What I did first, was tell a little bit about Grails to explain the team how Grails works. That was actually my first mistake. I should have told them lots, lots, a little more, and everything again after that. I thought the transition would be easy, but they were struggling with the framework and the language. I didn’t expect this, to be honest. My expectation (and experience) is that Grails is easy to start with. Get a book, read the documentation, and your ready to go. We built a good prototype, got great feedback on it! However, the old habit kicked in.

Building Grails
First, we tried to build our Grails application with Maven. Bad idea, since it caused some nasty challenges, like getting the code coverage to appear, and getting come quality metrics with tools like CodeNarc. However, you’ll still have to do your (transitive?) dependency management, releasing of software, reports, etc, so there’s something to say for using Maven. It didn’t quite work for us, however, and we spent quite some time into bending it into something which worked for us, which failed. I still haven’t found a viable alternative to Maven. Gradle is nice, Ivy + Ant/Gant seem okay, but that’s not nowhere near the power (I wouldn’t say flexibility) I got with using Maven. I do not, however, make this a Maven vs Whatever Build Tool discussion. I just happen to like Maven for it’s reports, plugin integration, dependency support and modular structure.

Team
Then I also had to overcome the resistance of some of our team members to dynamic languages. Some people prefer the (fake, IMO) safety a statically typed language provides with it’s compilation process. Well, there’s no helping you if you do an Integer.parseInt(“abc”) in your Java code: it will fail just as badly. At runtime. That’s why we write tests, to cover cases like this. This is true for Java, and it’s just as true for Groovy. However, there was still a lot of FUD about Groovy’s usage in bigger projects regarding refactoring, tool support, and even performance. Well, to be honest: I have no idea how easy it is to refactor Groovy code, but, with less code to write, there’s less to refactor. While this might be a bit short sighted, I feel it holds true for a lot of cases.

IDE
The tool support deserves a paragraph on it’s own. Eclipse + Groovy was not a good combination. At all. It was bad, worse, and even a bit worse than that. Even if you are the genius to get it to work (or would I say madmen, since a genius would choose a tool like NetBean or IntelliJ, or, heck, TextMate), you still wouldn’t be able to run a decent unit test in it. Did I mention refactoring? I didn’t, for a good reason: No Support For Refactoring. Let me rephrase that: No Support For Refactoring… in Eclipse. Then why choose Eclipse, and not a great tool like IntelliJ (I’m referring to the 8 release) or NetBeans you might ask. To be honest: I have no idea. I don’t use Eclipse. I’ve used IntelliJ for the last 5 years, and only recently I’m switching to SpringSource Tool Suite because of JetBrains’ ridiculous decision to not show module dependencies in the project view. I hope they get some rest after the release of IntelliJ 9, and see the light to put it back in. Until that period, STS is a really good substitute, and has excellent Groovy and Grails support, which is getting better each day!

The right approach?
So, if I would introduce Groovy or Grails again at my work, I would:
– Pick the right people. People who are not intimidated by a dynamic language, but who have the discipline to use it right.
– Pick the right people.

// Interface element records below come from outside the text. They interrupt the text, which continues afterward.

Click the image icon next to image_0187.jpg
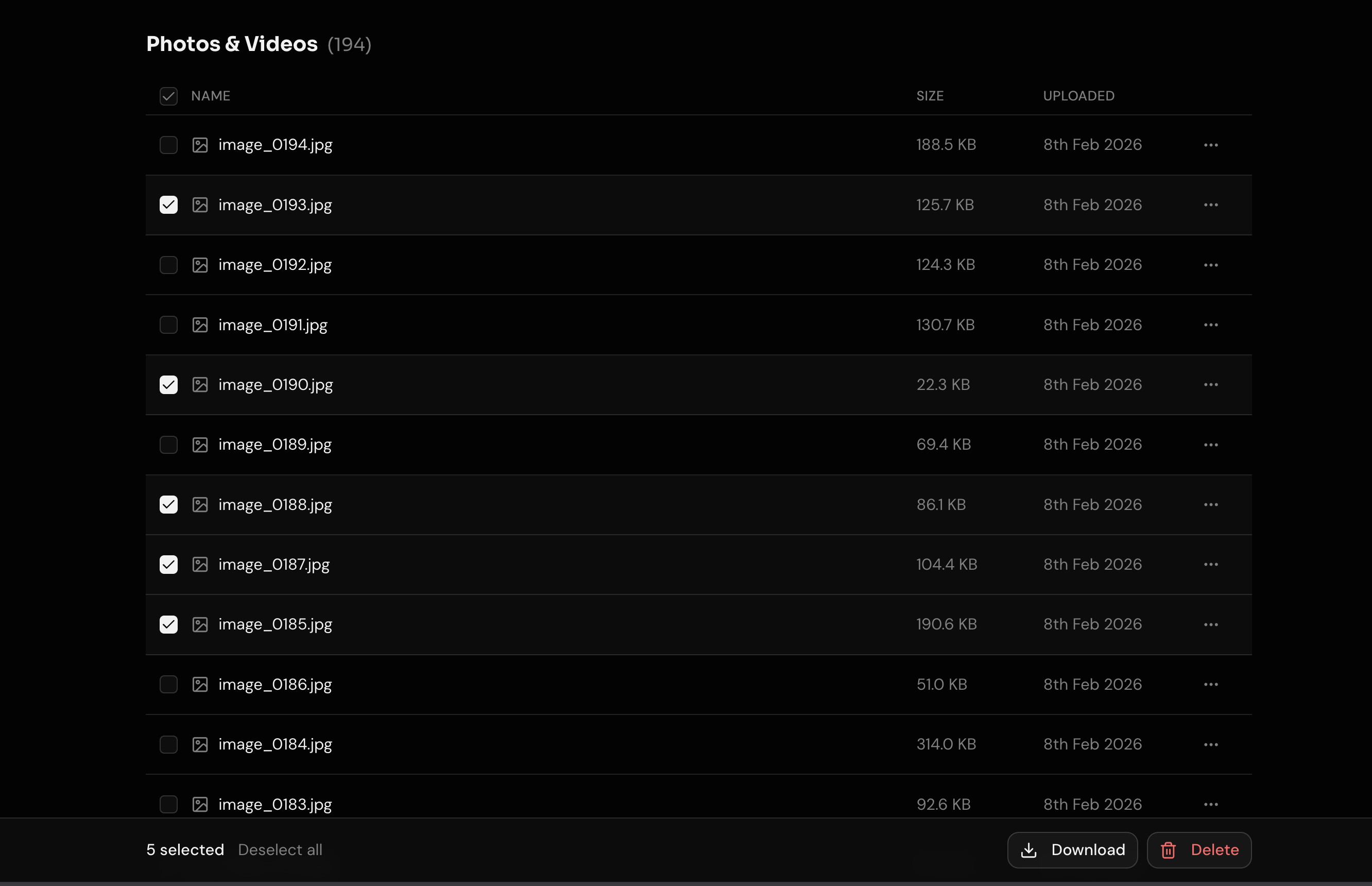 (x=200, y=565)
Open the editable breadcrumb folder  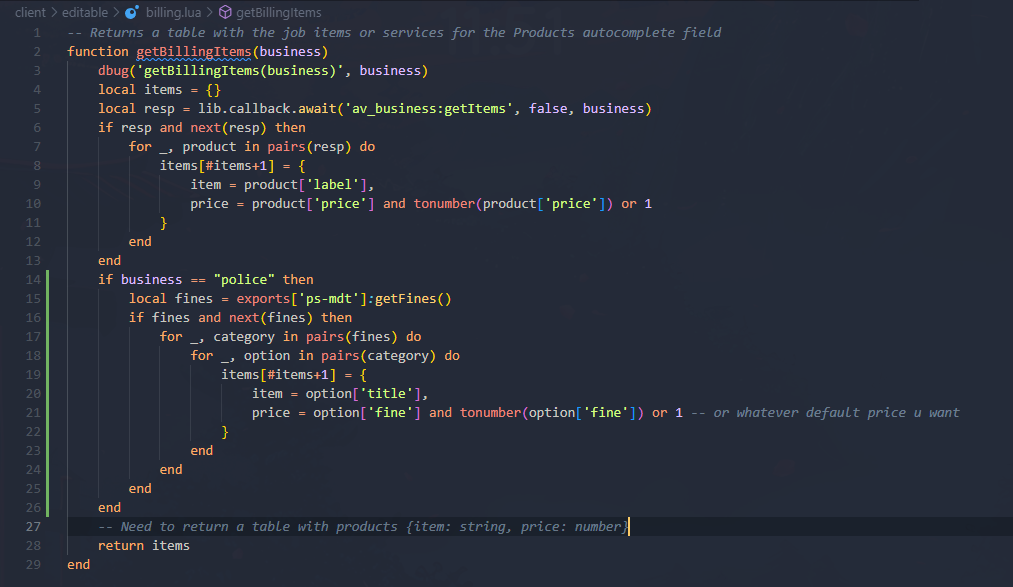[x=86, y=12]
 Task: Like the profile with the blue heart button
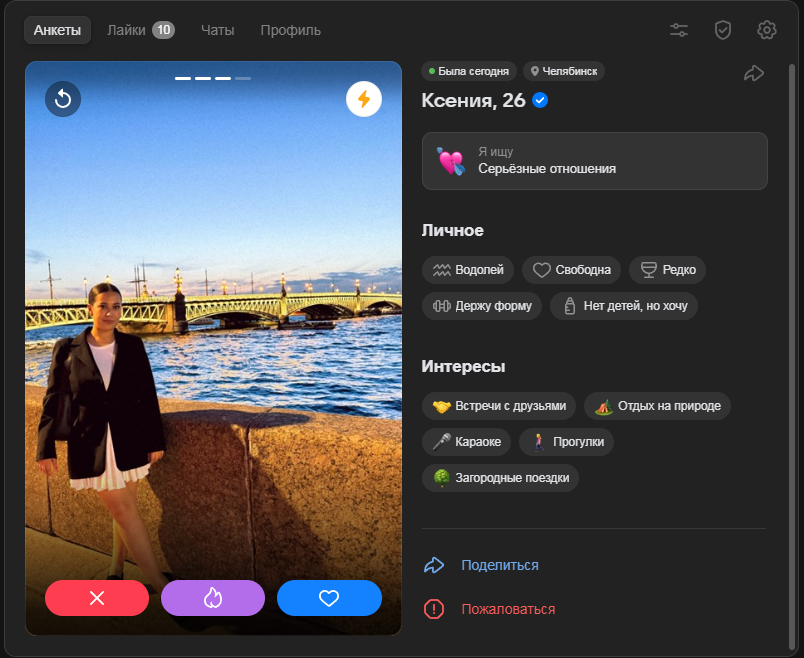(x=329, y=598)
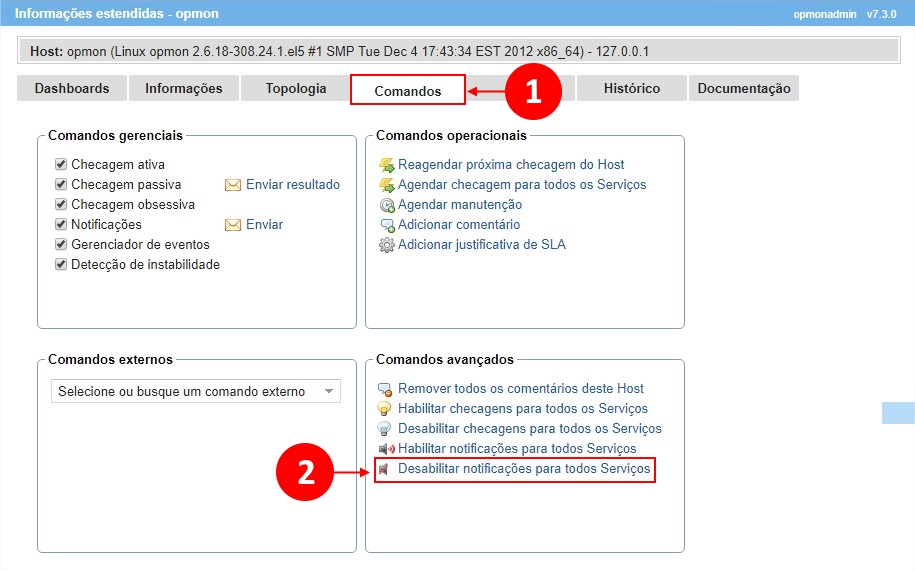
Task: Click the disable notifications muted speaker icon
Action: 385,469
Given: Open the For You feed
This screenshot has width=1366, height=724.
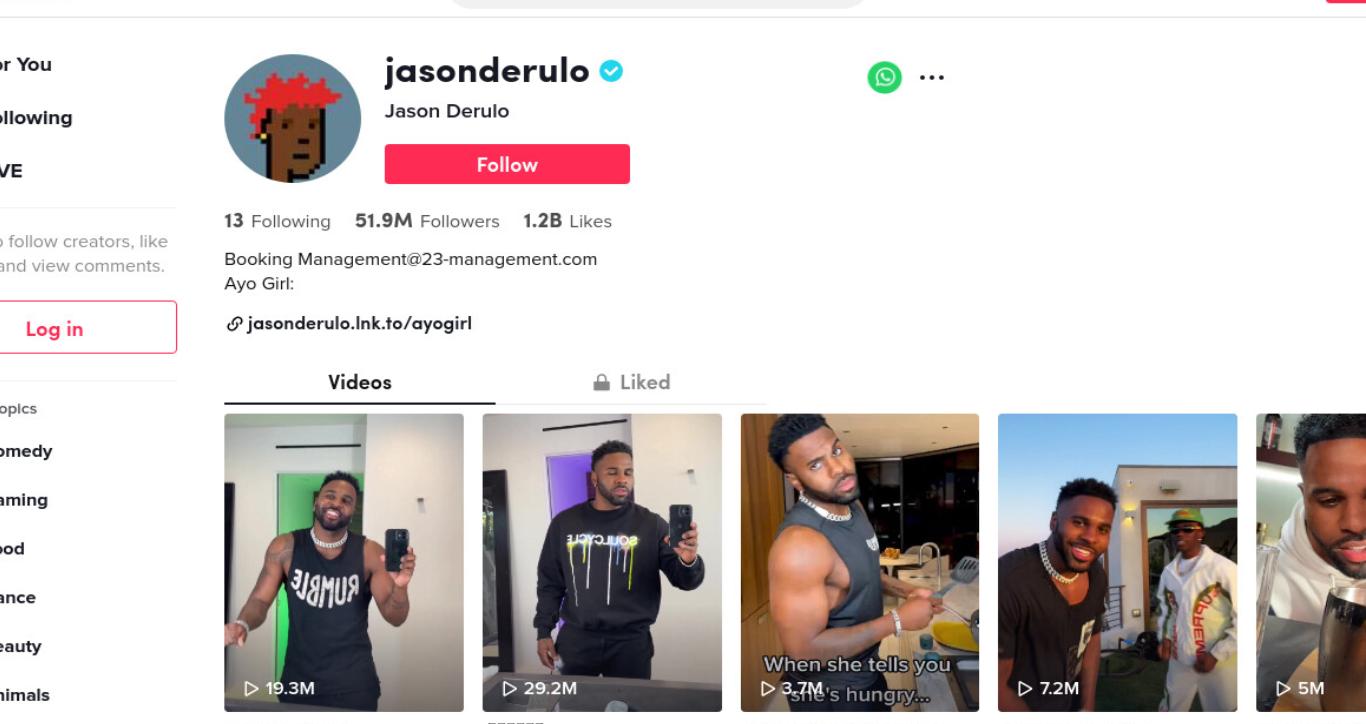Looking at the screenshot, I should point(26,64).
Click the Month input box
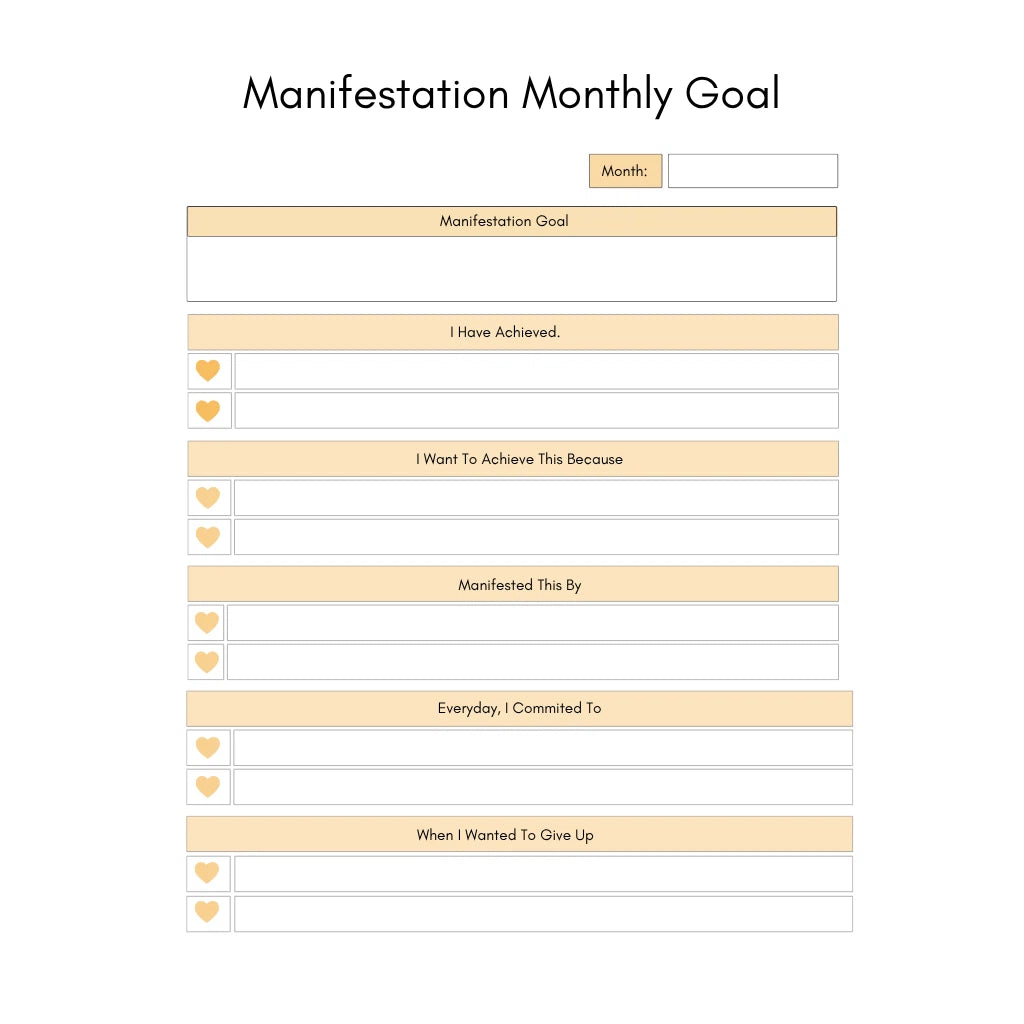 pos(752,171)
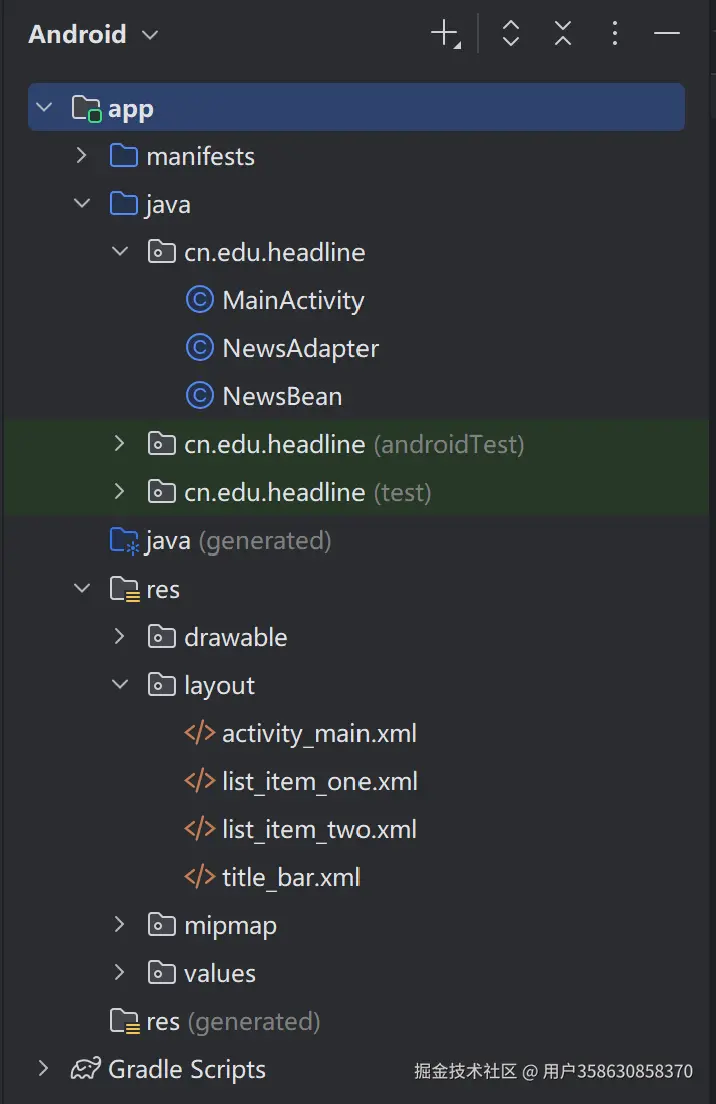Click the app module folder icon
Viewport: 716px width, 1104px height.
pos(87,108)
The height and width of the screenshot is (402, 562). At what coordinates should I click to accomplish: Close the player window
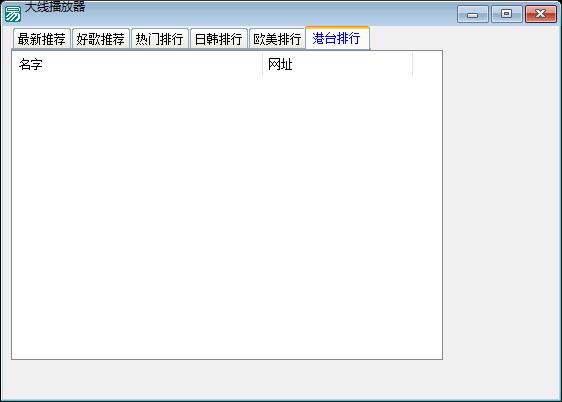point(541,14)
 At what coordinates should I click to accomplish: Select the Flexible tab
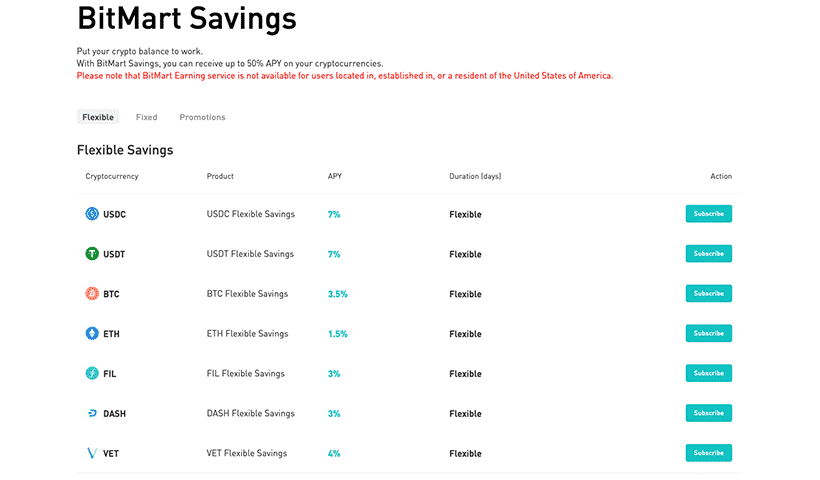click(98, 117)
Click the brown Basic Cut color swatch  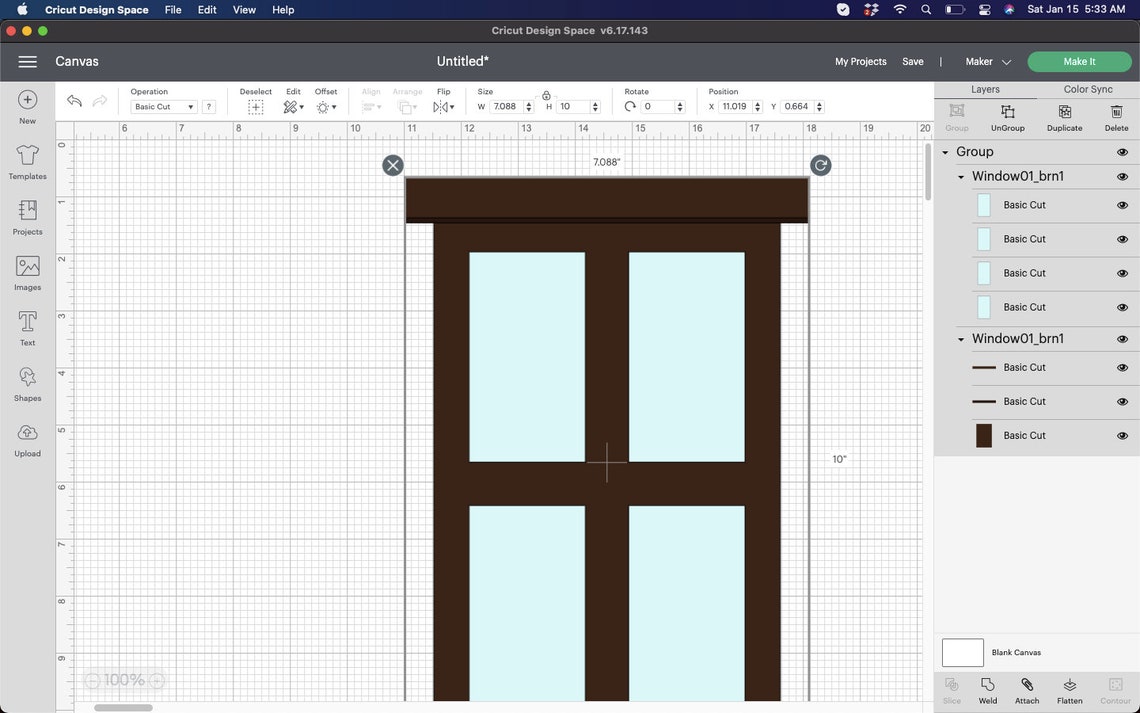coord(985,435)
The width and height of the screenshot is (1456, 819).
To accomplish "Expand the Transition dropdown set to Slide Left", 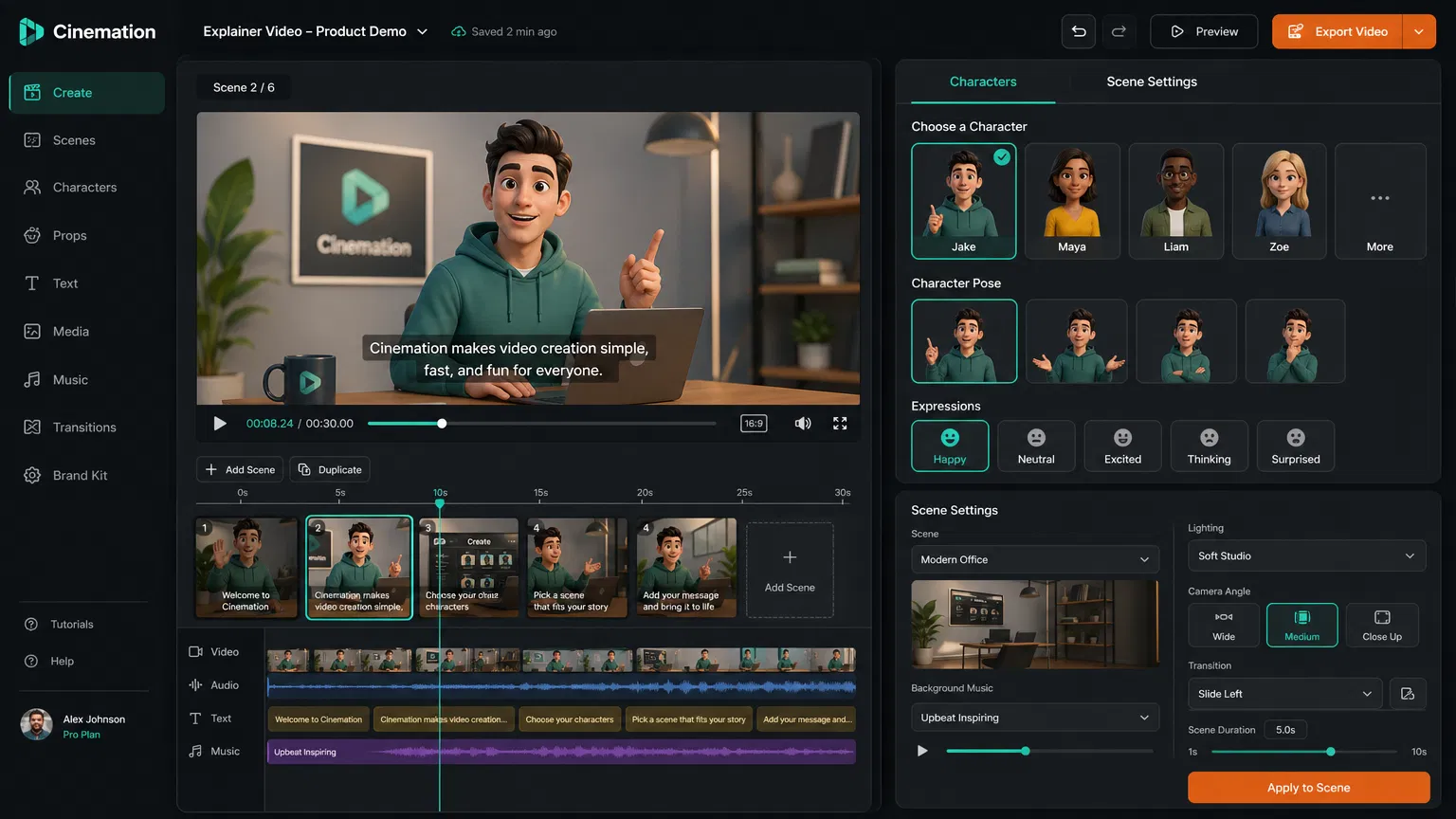I will click(x=1284, y=693).
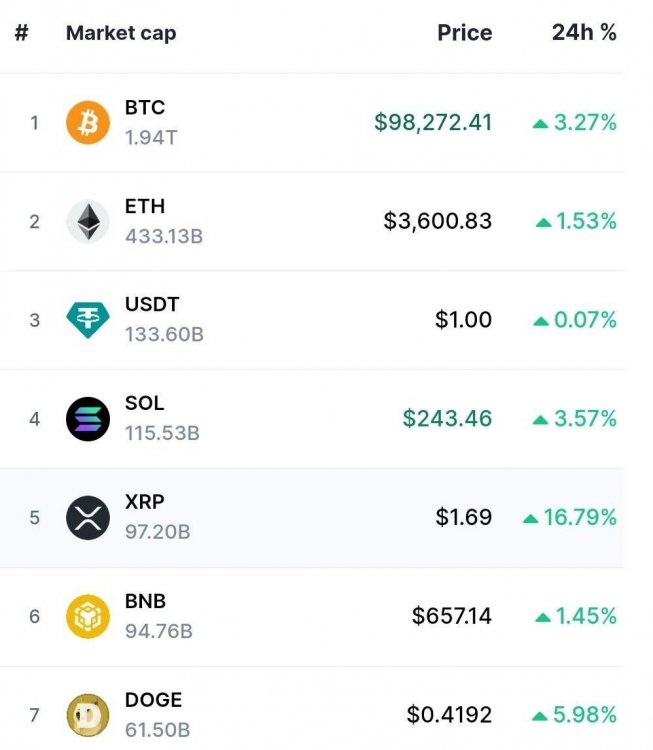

People who are prepared to make a switch. To switch from IDE, switch from build tool, switch from language.
– Pick the right people. People who have the mentality to make it work, overcome challenges and share their findings.

Conclusion
It wasn’t intentional to put ‘Pick the right people’ there, but I think that this is the critical factor to make it work. Make it work from within the team, and make it work from outside of the team (IT operations, Management, etc). I’m looking forward into hearing your responses to this. I hope it doesn’t sound to bitter, cause I’m not. I just made the wrong choices with a partially not-suitable team. It’s my mistake, and I don’t blame anyone but me. I just hope people can learn from my experiences, and the post from Marc Palmer was just the right incentive to finish this post. I hope it helps!